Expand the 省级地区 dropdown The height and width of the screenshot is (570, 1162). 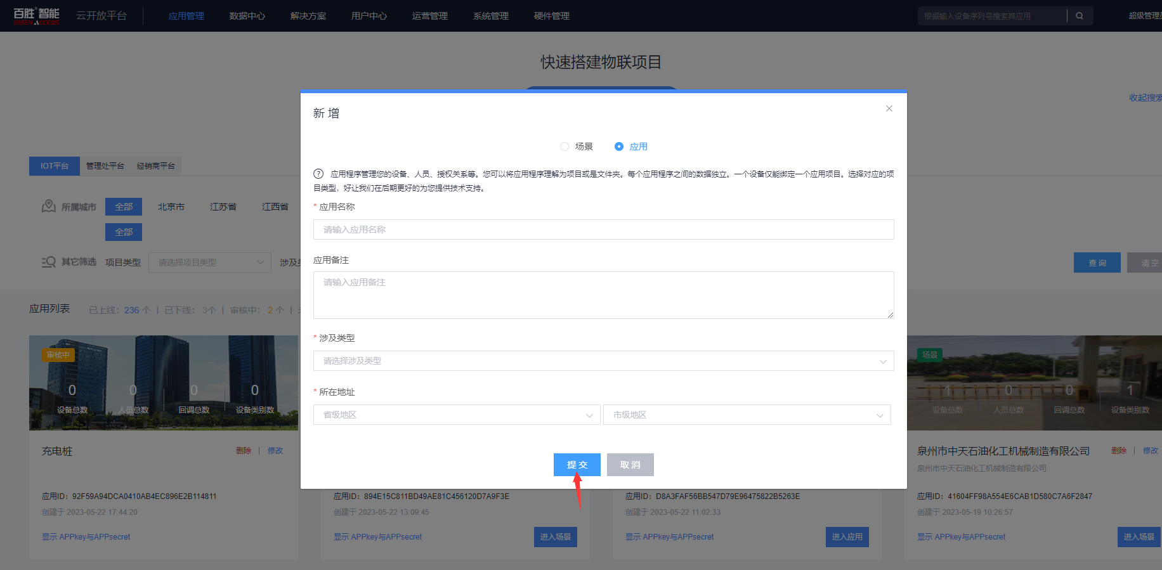tap(456, 415)
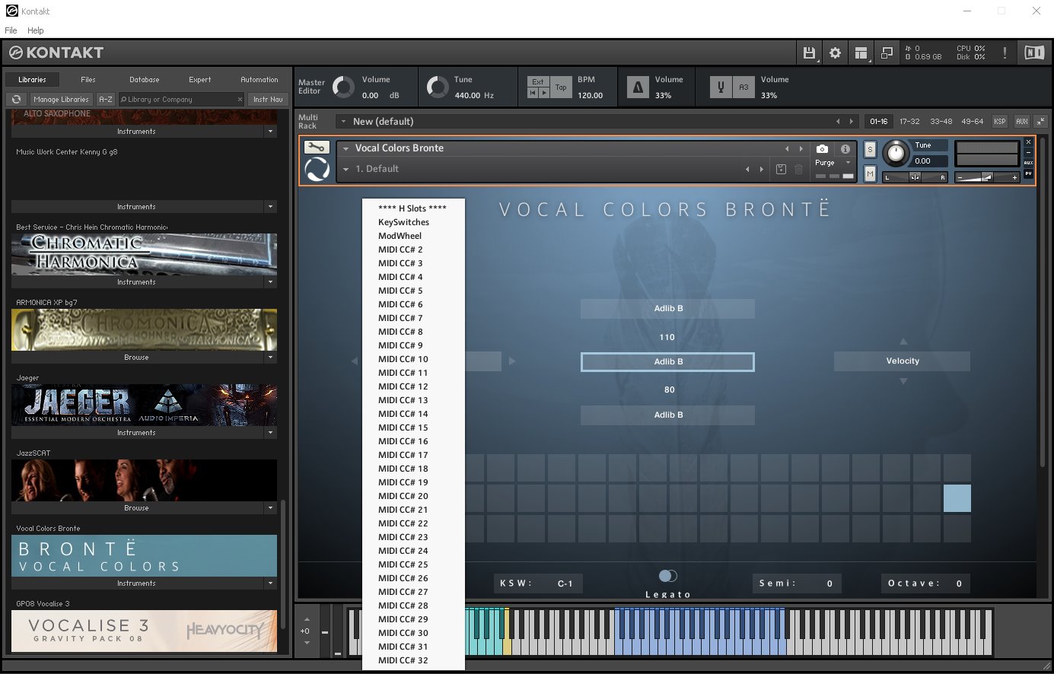Solo the Vocal Colors Bronte instrument
Viewport: 1054px width, 674px height.
point(870,149)
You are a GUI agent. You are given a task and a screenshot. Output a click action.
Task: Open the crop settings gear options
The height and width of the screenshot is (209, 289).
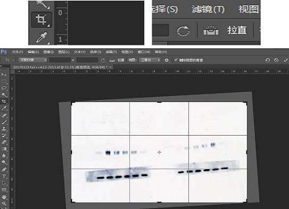[x=167, y=60]
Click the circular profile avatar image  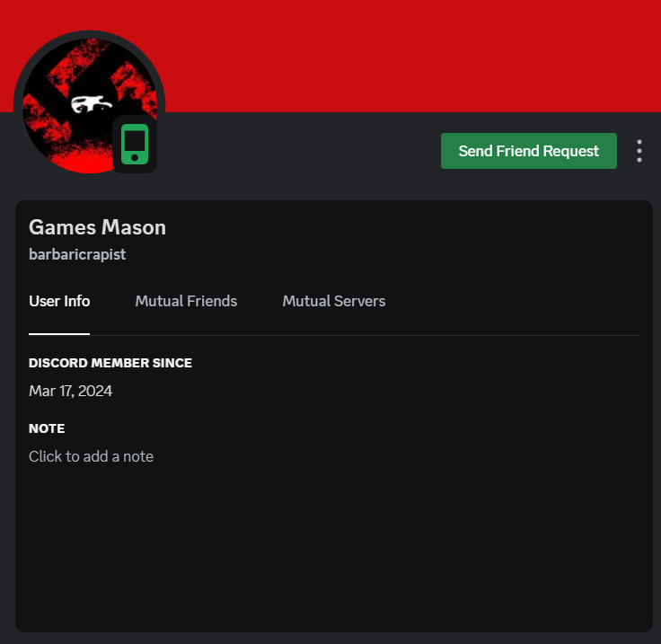(x=90, y=106)
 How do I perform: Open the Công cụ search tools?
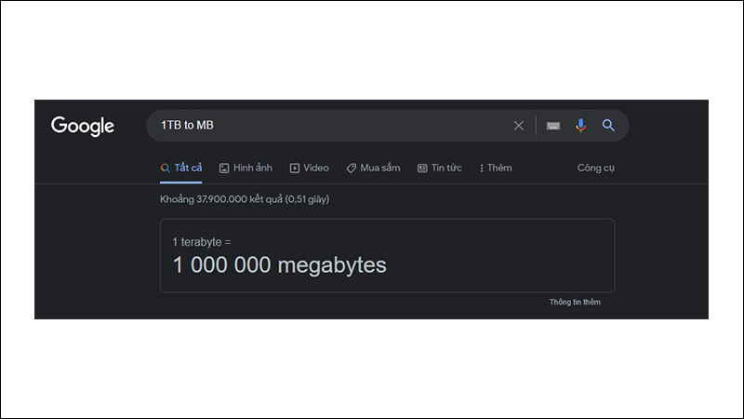pos(596,169)

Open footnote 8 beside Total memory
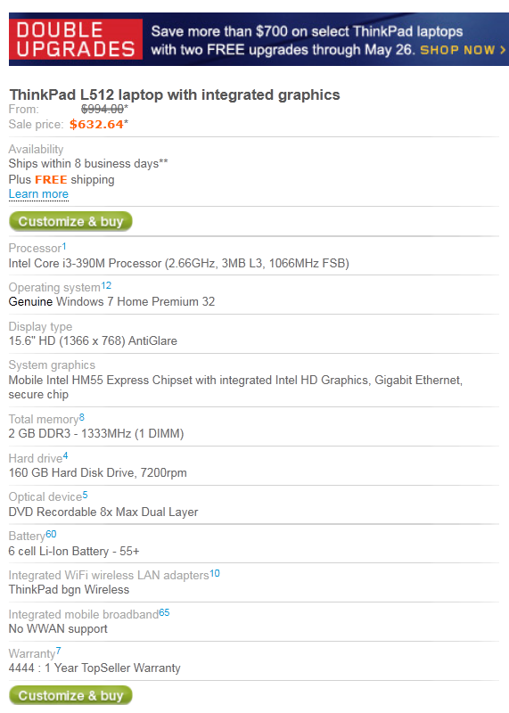[81, 417]
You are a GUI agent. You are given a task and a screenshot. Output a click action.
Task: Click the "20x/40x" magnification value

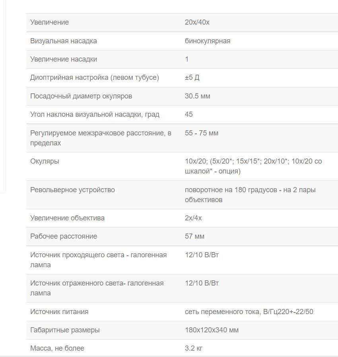coord(197,22)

- _Task requirements_
For this exercise, reproduce the data above exactly from the line containing "Open footnote 8 beside Total memory" through its final line, both ends included, with no pictures in the copy.

- _Solution_
Open footnote 8 beside Total memory
[81, 417]
You are a GUI agent. You are given a task and a screenshot. Output a click action.
Task: Click the "20x/40x" magnification value

coord(197,22)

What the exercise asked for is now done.